If you’ve got solar, it’s important to know you’ve got a team of experts by your side to help you work out when it’s time to upgrade.
Do they offer solar products and batteries? Can they help you choose the right products for your home? Will they help you get it installed?
Make sure you choose a power company that will help you navigate the advancements in solar technology and help you figure out the best next step for you.
6. How do you make your money?
Be bold – ask the question. Most power companies rely on you using lots of electricity to make a profit. Why? Because they own power plants and other generation assets, which help them make millions by feeding power into the grid and on to customers.
Their profits are directly tied to the usage rate they pass on to customers, giving them a huge incentive to focus on selling you more electricity.

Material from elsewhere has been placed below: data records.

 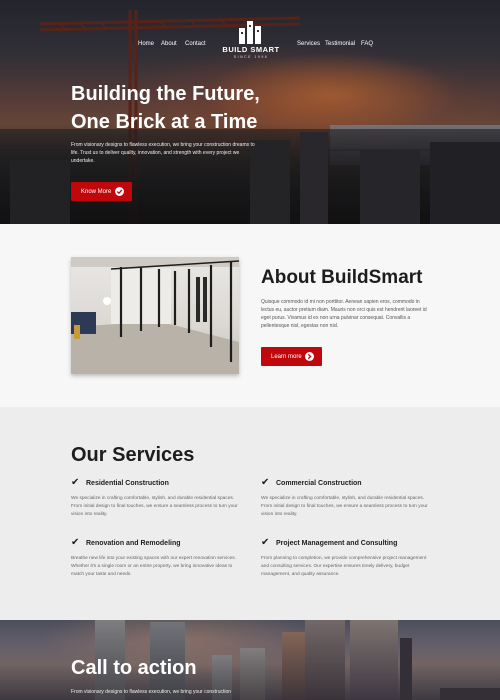 What do you see at coordinates (128, 484) in the screenshot?
I see `service-title-residential: Residential Construction` at bounding box center [128, 484]. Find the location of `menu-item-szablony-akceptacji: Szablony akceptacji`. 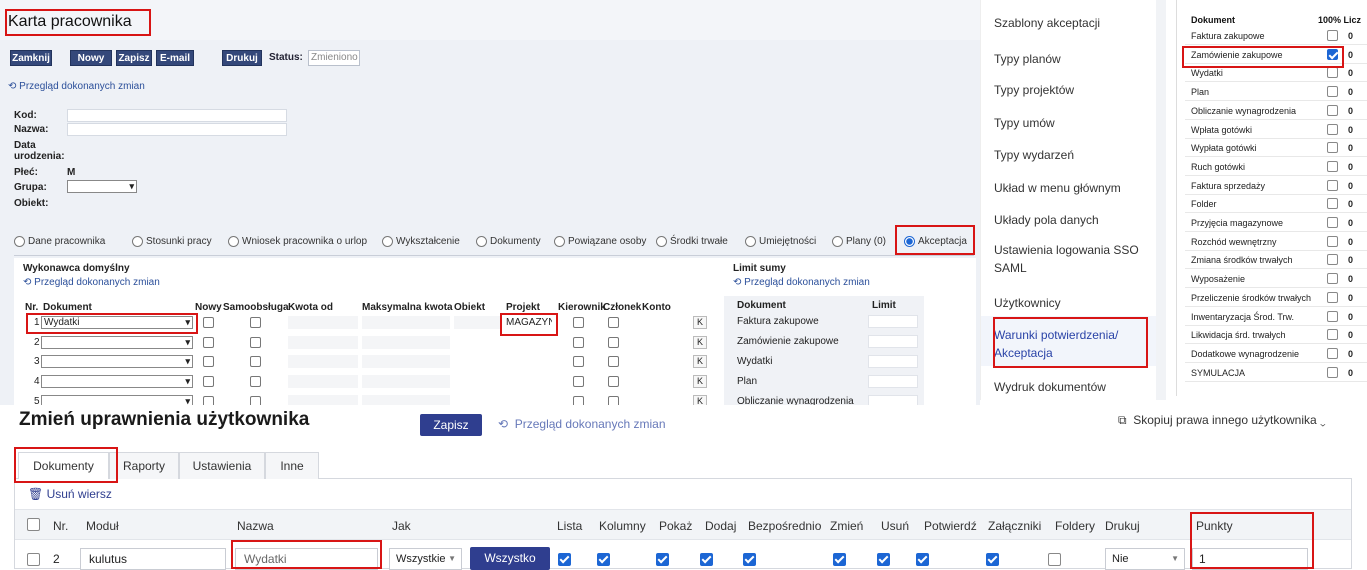

menu-item-szablony-akceptacji: Szablony akceptacji is located at coordinates (1047, 24).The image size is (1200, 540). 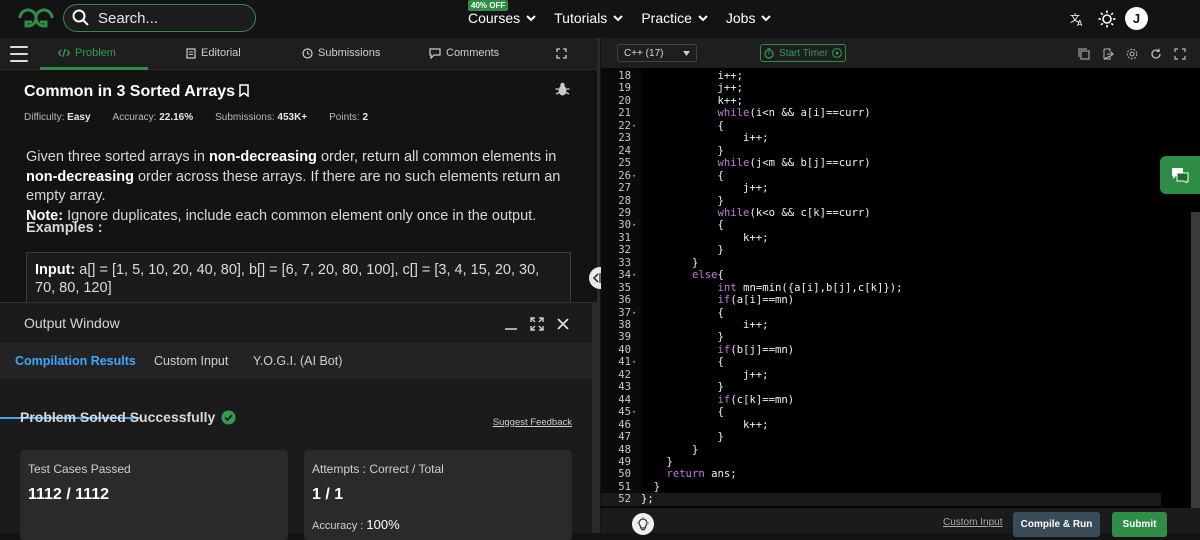 What do you see at coordinates (972, 522) in the screenshot?
I see `custom-input-link: Custom Input` at bounding box center [972, 522].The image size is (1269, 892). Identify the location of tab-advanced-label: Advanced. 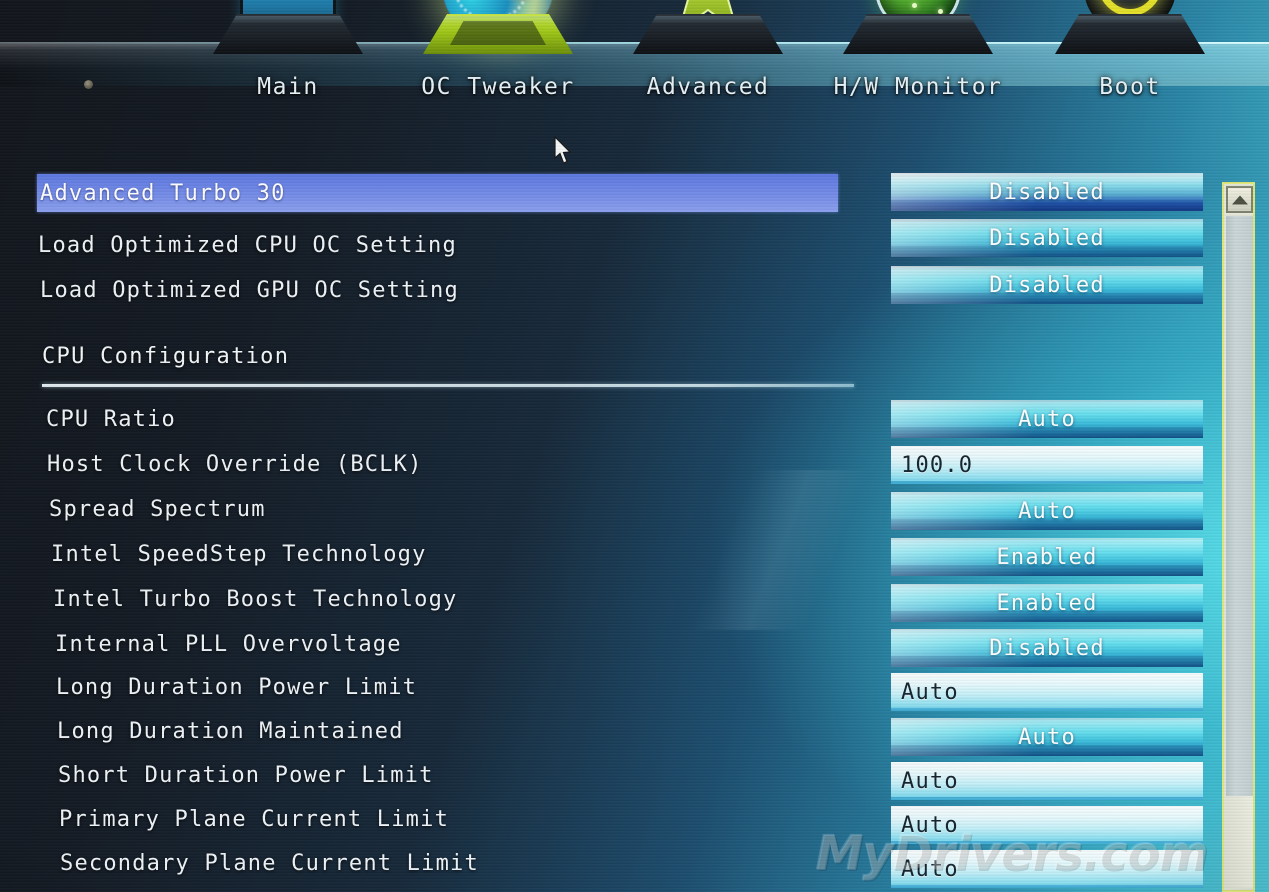
(708, 87).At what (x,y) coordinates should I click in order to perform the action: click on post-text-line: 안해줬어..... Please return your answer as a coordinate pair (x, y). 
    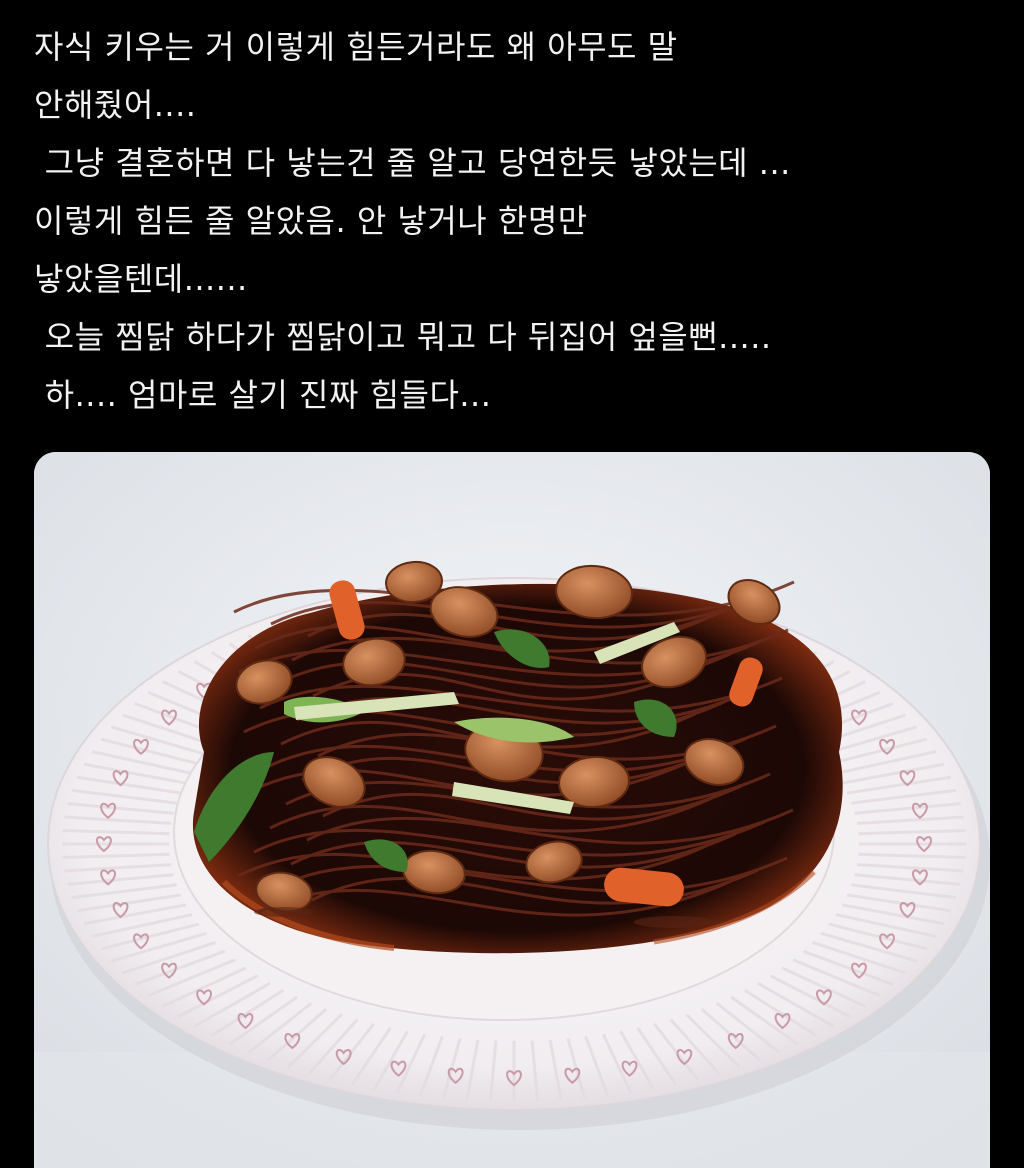
    Looking at the image, I should click on (116, 105).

This isn’t great for solar households, because you use less electricity. To these companies, solar homes are bad for business because they don’t buy as much power as everyone else, and ask to be paid when they feed electricity into the network.
Look for a power company that doesn’t tie its profit to your use of electricity (your usage rate). That way you can be confident you’re with a power company that has no vested interest in getting you to buy more electricity and can instead focus on helping you use your solar more effectively, buy less grid electricity and save.
7. What additional value can you offer me on top of my premium FiT?
For solar customers on a prized premium feed-in tariff (pFiT), it can be tempting to stay put for fear of losing it. But despite what some people may tell you, you can take your pFiT with you.
What is true, is that not all power companies add their standard feed-in tariff to the PFiT amount you’re receiving from the government – they just offer the bare minimum of what they are required to pay. S
o be sure to ask how much you’ll get for your solar exports when you’re looking for a new power company.